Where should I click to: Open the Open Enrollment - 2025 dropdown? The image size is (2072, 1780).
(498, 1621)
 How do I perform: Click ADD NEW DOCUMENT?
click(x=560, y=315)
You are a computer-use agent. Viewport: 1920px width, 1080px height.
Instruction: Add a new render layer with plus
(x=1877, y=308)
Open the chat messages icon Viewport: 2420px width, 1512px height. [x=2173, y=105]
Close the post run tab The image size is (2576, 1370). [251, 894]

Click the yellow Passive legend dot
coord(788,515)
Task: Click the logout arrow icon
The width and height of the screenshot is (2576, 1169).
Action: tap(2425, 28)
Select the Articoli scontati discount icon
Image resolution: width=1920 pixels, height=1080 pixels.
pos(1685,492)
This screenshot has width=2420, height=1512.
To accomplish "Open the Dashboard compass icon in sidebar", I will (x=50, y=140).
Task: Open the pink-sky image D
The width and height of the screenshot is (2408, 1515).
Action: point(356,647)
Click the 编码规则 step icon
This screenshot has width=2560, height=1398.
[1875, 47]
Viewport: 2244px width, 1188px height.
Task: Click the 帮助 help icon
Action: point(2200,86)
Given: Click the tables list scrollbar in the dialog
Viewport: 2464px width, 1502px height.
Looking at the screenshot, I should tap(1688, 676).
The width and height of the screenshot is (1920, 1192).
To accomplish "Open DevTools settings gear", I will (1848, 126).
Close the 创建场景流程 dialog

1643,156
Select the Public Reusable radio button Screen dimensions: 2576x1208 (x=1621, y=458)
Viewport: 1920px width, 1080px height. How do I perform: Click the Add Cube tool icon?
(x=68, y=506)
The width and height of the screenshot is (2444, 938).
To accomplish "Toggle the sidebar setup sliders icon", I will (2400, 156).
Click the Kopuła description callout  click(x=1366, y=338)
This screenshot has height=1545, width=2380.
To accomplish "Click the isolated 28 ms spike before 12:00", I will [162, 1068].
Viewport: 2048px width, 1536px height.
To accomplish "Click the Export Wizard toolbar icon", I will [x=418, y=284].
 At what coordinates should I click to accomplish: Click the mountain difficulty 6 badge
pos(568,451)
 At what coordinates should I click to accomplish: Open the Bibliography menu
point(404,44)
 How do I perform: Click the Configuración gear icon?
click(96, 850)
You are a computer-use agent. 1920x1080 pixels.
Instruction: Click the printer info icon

▶ [What is being asked]: Check every line above for the string "will", and copy the ones that have it.

▶ [Written response]:
To accomplish "Open the Dashboard compass icon in sidebar", I will (x=50, y=140).
To accomplish "Open DevTools settings gear", I will (1848, 126).
To accomplish "Toggle the sidebar setup sliders icon", I will (2400, 156).
To accomplish "Click the isolated 28 ms spike before 12:00", I will [162, 1068].
To accomplish "Click the Export Wizard toolbar icon", I will [x=418, y=284].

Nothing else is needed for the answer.